The streaked xenops (Xenops rutilans) is a passerine bird which breeds in the tropical New World from Costa Rica and Trinidad south to Bolivia and northern Argentina. Like the closely related true woodcreepers, it is a member of the South American bird family Furnariidae.

The streaked xenops is typically 4.8 in (12.2 cm) long, weighs 0.44 oz (12.6 g), and has a stubby wedge-shaped bill. The head is dark brown with a whitish supercilium and malar stripe. The upperparts are brown, becoming rufous on the tail and rump, and there is a buff bar on the darker brown wings. The underparts are white-streaked olive brown. Males and females looks alike. Visually inconspicuous, it is easier located by its chattering call, a series of 5 or 6 metallic zeet notes.

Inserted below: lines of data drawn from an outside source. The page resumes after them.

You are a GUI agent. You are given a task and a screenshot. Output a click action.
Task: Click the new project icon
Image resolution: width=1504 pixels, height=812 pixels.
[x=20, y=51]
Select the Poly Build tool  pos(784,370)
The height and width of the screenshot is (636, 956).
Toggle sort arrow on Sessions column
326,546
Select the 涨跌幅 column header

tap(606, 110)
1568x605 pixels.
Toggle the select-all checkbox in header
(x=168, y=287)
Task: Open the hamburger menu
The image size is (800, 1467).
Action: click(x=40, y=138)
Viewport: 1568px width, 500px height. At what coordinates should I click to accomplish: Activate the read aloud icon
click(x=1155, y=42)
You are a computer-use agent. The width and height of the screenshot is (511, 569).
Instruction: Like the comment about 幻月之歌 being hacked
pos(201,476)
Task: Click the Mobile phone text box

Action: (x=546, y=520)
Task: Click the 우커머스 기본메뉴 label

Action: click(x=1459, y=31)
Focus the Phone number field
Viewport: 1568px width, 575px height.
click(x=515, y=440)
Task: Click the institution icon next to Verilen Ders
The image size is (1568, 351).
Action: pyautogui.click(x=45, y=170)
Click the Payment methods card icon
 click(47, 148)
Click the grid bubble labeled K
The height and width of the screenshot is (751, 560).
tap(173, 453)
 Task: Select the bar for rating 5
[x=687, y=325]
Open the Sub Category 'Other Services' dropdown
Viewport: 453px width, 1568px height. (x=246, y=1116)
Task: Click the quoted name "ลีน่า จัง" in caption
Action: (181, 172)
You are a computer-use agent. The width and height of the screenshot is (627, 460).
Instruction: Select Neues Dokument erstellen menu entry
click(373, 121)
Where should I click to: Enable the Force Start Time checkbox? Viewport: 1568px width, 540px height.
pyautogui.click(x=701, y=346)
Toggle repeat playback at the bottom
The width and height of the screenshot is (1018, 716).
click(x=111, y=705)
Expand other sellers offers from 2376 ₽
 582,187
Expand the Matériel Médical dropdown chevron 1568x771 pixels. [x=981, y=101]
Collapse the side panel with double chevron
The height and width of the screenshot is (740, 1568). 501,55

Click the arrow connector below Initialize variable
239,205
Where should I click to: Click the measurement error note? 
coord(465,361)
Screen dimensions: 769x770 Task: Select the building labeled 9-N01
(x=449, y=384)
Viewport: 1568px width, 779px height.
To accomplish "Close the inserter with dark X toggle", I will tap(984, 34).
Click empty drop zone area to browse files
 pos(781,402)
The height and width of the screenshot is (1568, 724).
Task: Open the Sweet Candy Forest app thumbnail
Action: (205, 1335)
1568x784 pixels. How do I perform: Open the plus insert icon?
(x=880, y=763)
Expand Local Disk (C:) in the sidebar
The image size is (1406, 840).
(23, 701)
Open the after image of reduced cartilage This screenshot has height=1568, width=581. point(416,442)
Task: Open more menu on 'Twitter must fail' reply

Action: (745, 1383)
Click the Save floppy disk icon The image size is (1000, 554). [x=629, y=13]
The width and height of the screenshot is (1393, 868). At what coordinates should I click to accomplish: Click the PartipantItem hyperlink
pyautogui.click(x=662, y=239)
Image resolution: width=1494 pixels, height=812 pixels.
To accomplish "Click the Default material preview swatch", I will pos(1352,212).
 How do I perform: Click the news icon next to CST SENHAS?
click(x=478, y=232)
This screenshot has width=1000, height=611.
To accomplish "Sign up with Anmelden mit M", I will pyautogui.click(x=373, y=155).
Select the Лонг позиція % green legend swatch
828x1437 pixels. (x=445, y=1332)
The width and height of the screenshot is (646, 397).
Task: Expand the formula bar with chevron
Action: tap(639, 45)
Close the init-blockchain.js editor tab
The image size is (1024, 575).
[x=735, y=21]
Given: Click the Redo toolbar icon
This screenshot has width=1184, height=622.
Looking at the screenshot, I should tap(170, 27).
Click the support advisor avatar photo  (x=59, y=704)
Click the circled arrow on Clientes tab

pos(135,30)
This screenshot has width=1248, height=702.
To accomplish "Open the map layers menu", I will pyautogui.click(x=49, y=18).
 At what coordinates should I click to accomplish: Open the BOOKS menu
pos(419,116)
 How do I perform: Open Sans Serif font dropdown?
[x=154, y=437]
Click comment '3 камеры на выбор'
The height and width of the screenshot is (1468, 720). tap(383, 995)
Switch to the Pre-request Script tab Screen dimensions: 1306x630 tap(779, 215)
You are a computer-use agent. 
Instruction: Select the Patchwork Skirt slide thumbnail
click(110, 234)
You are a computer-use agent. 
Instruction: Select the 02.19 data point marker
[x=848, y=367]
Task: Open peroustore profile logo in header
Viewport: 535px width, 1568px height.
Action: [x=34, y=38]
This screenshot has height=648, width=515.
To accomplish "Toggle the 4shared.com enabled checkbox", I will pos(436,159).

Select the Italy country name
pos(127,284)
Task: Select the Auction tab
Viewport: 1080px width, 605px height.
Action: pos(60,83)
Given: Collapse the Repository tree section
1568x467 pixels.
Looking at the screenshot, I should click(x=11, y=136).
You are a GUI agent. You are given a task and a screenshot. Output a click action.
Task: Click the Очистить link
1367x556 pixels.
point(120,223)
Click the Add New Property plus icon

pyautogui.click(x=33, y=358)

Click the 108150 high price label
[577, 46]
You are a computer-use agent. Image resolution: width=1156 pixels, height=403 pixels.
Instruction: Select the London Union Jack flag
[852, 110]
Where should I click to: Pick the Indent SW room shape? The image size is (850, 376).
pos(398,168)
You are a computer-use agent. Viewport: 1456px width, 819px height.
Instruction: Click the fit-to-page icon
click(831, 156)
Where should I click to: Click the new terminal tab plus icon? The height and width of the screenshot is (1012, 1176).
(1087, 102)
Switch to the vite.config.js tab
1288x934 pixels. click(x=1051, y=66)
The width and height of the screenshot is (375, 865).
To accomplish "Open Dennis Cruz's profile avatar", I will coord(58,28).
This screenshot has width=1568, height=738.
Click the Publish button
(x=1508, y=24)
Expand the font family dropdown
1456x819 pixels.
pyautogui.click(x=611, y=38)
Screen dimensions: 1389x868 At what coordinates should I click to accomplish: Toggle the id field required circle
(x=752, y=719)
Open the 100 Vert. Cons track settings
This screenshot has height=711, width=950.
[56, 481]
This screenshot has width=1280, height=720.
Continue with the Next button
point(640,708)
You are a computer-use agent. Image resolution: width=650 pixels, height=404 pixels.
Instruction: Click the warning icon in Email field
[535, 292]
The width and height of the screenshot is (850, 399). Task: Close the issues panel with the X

It is found in wet forests in foothills and mountains between 2,000-7,200 ft (600-2,200 m) ASL, and will utilize secondary forests and opened-up growth.[2] The streaked xenops is often difficult to see as it forages on bark, rotting stumps or bare twigs;[2] it moves in all directions on the trunk like a treecreeper, but does not use its tail as a prop. It feeds on arthropods such as the larvae of wood-boring beetles, but can also catch flying termites in mid-air.[3] It joins mixed-species feeding flocks on a more or less regular basis depending on location, usually moving through the middle levels of the forest.[4]

The streaked xenops builds its nest by simply placing a few stems and roots in a hole 5–15 ft (1.5-4.5 m) high in a tree. The normal clutch is two white eggs, incubated by both sexes.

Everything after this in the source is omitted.